If this work sparks any interest for some of you, feel free to ask questions.

Should have added that this looks like this in the browser:

The idea is now to enrich the Cells the user produces via the Workbench functions (e.g. Wb.propertyCell) by some default behavior. For example, that input is automatically reflected back to the underlying model (e.g. “name” of an Event). It is not hard to update the underlying model with my current solution when the user types in a field, but it is currently cumbersome. I’d like to get it so that behavior like that is encapsulated in a “propertyCell” so that users would get it for free.

Also pending is behavior like using the arrow keys up/down to navigate between cells within a collection. But it’s a start.

Elm is really cool, and indeed intrinsically suitable for implementing projectional editing. Have you looked at Mint? Might also be useful.

The challenge I had with Elm was that everything is in 1 big, shared MVC cycle, and that modularisation can become a bit trickier because of that. I can also image that crafting generic components that view, and update items in the model/AST is not trivial because of that.

I am curious, what is Mint? Where can I found out more about this?
The name is a bit ambiguous :slight_smile:

I haven’t looked into Mint myself yet. I agree with the concerns about modularity, it’s an ongoing topic of discussion in the Elm community. But it doesn’t concern me as much to not toy around with this idea I mentioned.

Thank you for the link!

Thanks for post-mortem writeup on Más. Very valuable experience!
For the integration part, I wonder have you tried to treat your modeling environment in the cloud as “another developer” who works on a dedicated git branch and push the generated code to the shared git repo? Then you can merge this branch to the mainline with manually written code.
I had some good experience with this approach in integrating generated code with the manually written.

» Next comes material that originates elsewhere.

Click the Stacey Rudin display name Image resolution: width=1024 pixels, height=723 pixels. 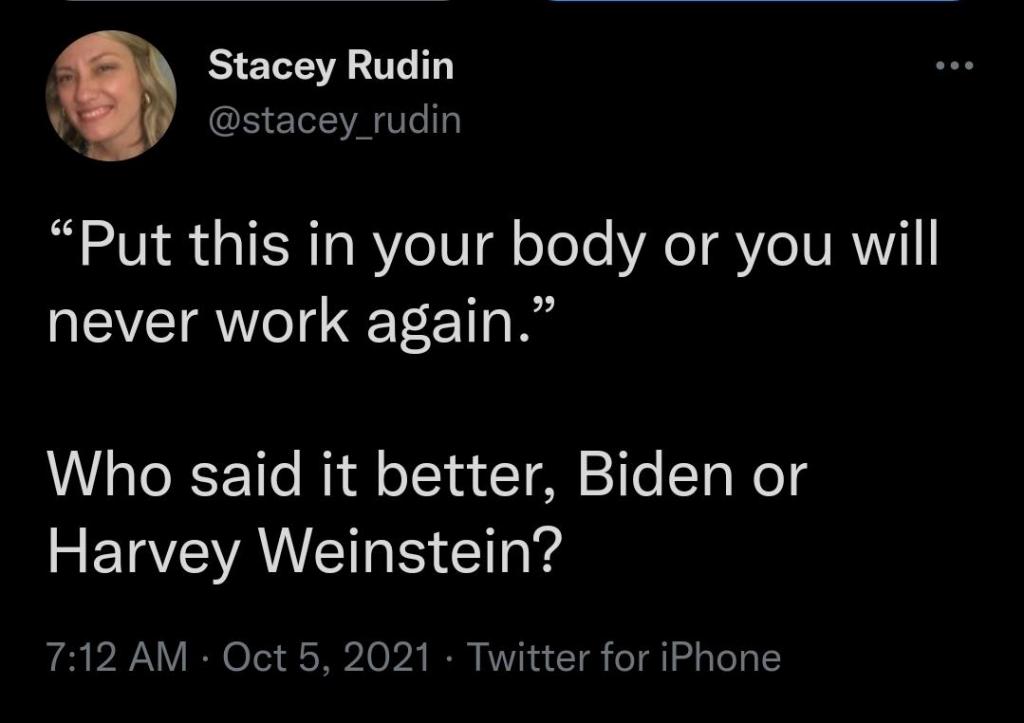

ProjectIt can already make the model available as JSON, technically that is no too hard. The challenge remains to figure out which components are going to do something with it and where. And when they are done, how are their results being reported back to the user behind the editor?

Hi Pedro, looking forward to see Meow at LangDev.



Glad you liked it! :slight_smile:

I didn’t think of that approach! Could certainly work, as long as CI is set up well.


I think we need exactly that: building blocks we can share to bring down the cost of building web projectional editors. In this way we can have multiple attempts until something emerges as a solid solution.

I was thinking about this, and reflecting on the fact that the JSON that is made available to the systems outside the editing component could be different from the one the editing component may want to store.
For example, if I have a property “ID” I want probably to export a JSON where there is a key “ID” and the associated value. However at the same time I may want to have the possibility to rename “ID” into “name”, without having to change the models. So internally I would store a JSON using as property UUIDs as keys, and when exporting for consumption outside the editing environment I would put the name of the property in the JSON instead of the UUID.

Does ProjectIt do something similar? Do you think it would make sense?

Indeed, we need to talk and update each other. :wink:

ProjectIt currently has very limited functionality at the storage side, so it cannot do any of this. But yes, it is useful to be able use the model in a transformed state for other purposes.